**Task description**:
Taking the line with "Where should I click to: Click the TypeScript" as the first and the line with "The width and height of the screenshot is (1372, 887)." as the last, set down exactly every line in that range from the entries below, and no more.

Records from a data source
BEGIN
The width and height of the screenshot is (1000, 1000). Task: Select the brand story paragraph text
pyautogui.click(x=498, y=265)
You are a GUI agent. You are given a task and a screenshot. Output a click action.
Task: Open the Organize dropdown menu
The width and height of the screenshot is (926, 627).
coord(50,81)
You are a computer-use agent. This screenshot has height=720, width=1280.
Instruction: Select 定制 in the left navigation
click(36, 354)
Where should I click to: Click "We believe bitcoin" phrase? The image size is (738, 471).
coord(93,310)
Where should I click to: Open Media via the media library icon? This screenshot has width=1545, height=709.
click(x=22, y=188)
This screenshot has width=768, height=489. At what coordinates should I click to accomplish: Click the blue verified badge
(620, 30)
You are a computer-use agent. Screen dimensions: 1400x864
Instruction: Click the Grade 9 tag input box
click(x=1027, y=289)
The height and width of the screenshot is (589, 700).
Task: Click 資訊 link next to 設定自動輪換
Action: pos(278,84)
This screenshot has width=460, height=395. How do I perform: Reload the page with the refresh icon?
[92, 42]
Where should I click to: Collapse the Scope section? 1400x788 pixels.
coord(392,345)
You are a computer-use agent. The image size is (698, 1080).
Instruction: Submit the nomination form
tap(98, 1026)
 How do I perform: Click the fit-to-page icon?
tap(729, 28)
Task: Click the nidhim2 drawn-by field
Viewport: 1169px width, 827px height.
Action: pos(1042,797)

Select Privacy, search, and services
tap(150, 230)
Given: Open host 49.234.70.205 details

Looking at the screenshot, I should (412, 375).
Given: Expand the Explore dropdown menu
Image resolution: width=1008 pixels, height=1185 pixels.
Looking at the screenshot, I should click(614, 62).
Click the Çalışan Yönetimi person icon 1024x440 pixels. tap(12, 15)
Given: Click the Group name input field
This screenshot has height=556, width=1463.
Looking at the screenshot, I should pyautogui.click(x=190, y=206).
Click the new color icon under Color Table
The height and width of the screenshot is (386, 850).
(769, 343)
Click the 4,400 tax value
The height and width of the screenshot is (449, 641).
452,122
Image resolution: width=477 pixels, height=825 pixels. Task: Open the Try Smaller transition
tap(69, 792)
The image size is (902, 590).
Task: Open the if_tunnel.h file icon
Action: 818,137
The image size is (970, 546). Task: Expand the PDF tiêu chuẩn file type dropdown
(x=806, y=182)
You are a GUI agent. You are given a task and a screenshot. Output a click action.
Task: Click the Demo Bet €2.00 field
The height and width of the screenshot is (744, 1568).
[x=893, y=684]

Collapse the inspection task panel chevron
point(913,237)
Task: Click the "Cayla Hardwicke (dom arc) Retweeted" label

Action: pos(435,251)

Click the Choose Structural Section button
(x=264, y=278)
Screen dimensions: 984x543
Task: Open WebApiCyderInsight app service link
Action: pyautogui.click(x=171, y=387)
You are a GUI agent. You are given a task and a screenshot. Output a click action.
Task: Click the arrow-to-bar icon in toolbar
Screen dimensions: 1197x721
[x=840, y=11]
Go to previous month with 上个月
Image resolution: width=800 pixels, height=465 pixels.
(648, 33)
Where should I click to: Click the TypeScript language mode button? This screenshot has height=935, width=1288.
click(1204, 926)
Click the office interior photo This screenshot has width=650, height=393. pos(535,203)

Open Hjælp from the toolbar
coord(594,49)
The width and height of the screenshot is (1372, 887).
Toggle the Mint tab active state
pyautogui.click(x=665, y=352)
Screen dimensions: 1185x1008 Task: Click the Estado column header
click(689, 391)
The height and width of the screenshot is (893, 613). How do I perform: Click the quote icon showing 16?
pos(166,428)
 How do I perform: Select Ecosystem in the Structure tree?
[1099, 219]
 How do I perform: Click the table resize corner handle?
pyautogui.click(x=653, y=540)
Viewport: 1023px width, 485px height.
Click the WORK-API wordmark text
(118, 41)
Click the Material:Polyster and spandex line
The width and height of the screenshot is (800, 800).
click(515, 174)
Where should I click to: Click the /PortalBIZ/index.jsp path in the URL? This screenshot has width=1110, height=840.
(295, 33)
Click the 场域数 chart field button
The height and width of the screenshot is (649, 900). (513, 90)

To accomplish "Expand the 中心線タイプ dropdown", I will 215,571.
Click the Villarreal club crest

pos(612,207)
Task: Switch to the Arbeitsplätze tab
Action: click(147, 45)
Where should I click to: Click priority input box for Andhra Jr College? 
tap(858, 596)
END
**Expected answer**:
Where should I click to: Click the TypeScript language mode button? This screenshot has height=935, width=1288.
click(1204, 926)
Click the office interior photo This screenshot has width=650, height=393. pos(535,203)

Open Hjælp from the toolbar
coord(594,49)
The width and height of the screenshot is (1372, 887).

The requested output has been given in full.